====== Data for this task

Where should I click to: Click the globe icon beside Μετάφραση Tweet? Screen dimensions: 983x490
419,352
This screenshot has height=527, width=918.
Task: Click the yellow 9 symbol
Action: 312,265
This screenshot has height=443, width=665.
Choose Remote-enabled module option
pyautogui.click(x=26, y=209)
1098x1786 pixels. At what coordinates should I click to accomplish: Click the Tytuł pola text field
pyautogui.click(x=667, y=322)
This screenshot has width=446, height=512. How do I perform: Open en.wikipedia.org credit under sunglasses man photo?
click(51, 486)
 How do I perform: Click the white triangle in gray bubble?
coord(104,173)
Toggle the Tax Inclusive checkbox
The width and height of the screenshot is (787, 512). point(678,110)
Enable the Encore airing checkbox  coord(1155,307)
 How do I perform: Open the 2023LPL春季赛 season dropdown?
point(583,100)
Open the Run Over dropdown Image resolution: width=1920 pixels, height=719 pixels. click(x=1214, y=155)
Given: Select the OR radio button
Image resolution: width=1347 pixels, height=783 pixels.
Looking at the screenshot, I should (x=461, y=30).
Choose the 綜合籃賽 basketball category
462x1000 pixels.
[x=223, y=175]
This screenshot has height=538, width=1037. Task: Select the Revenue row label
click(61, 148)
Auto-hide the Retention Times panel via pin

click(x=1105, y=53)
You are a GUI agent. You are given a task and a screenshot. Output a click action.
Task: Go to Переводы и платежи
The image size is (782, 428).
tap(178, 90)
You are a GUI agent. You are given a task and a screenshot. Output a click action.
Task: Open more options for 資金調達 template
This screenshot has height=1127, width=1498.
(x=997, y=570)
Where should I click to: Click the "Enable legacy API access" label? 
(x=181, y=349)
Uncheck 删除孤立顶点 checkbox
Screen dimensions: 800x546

============

■ Required work:
Would you transcribe all of the data, keeping each line exact?

■ Answer to this exercise:
Where should I click to: Click the globe icon beside Μετάφραση Tweet? Screen dimensions: 983x490
419,352
This screenshot has height=527, width=918.
Task: Click the yellow 9 symbol
Action: 312,265
This screenshot has height=443, width=665.
Choose Remote-enabled module option
pyautogui.click(x=26, y=209)
1098x1786 pixels. At what coordinates should I click to accomplish: Click the Tytuł pola text field
pyautogui.click(x=667, y=322)
This screenshot has width=446, height=512. How do I perform: Open en.wikipedia.org credit under sunglasses man photo?
click(51, 486)
 How do I perform: Click the white triangle in gray bubble?
coord(104,173)
Toggle the Tax Inclusive checkbox
The width and height of the screenshot is (787, 512). point(678,110)
Enable the Encore airing checkbox  coord(1155,307)
 How do I perform: Open the 2023LPL春季赛 season dropdown?
point(583,100)
Open the Run Over dropdown Image resolution: width=1920 pixels, height=719 pixels. click(x=1214, y=155)
Given: Select the OR radio button
Image resolution: width=1347 pixels, height=783 pixels.
Looking at the screenshot, I should (x=461, y=30).
Choose the 綜合籃賽 basketball category
462x1000 pixels.
[x=223, y=175]
This screenshot has height=538, width=1037. Task: Select the Revenue row label
click(61, 148)
Auto-hide the Retention Times panel via pin

click(x=1105, y=53)
You are a GUI agent. You are given a task and a screenshot. Output a click action.
Task: Go to Переводы и платежи
The image size is (782, 428).
tap(178, 90)
You are a GUI agent. You are given a task and a screenshot. Output a click action.
Task: Open more options for 資金調達 template
This screenshot has height=1127, width=1498.
(x=997, y=570)
Where should I click to: Click the "Enable legacy API access" label? 
(x=181, y=349)
Uncheck 删除孤立顶点 checkbox
Screen dimensions: 800x546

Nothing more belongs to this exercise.